#### What to produce
What appears from the line containing "This screenshot has height=581, width=701." to the end of the listing below should be copied exactly, with no other lines.

#### Dataset excerpts
==================================================

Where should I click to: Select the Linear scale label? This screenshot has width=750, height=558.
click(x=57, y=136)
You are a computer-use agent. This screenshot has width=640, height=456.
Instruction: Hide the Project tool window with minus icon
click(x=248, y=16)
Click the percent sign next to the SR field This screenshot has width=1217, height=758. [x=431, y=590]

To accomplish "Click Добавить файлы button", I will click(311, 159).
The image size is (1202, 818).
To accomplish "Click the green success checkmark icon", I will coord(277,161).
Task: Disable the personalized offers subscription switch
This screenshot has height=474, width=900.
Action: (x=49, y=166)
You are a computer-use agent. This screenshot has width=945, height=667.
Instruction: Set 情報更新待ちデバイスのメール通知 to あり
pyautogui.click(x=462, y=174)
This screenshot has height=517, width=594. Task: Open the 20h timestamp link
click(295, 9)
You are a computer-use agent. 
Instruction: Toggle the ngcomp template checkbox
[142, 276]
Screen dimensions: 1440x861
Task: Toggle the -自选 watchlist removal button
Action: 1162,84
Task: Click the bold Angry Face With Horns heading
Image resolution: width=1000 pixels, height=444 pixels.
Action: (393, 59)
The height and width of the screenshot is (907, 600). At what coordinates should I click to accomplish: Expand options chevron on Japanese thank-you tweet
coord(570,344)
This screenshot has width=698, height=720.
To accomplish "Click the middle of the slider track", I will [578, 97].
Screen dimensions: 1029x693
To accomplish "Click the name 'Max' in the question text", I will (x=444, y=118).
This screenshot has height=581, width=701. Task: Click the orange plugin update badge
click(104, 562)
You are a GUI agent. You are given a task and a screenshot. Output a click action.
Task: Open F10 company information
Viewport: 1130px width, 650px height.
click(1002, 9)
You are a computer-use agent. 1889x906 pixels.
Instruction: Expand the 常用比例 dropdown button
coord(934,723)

==================================================

#### Result below
This screenshot has height=581, width=701. Task: Click the orange plugin update badge
click(104, 562)
You are a GUI agent. You are given a task and a screenshot. Output a click action.
Task: Open F10 company information
Viewport: 1130px width, 650px height.
click(1002, 9)
You are a computer-use agent. 1889x906 pixels.
Instruction: Expand the 常用比例 dropdown button
coord(934,723)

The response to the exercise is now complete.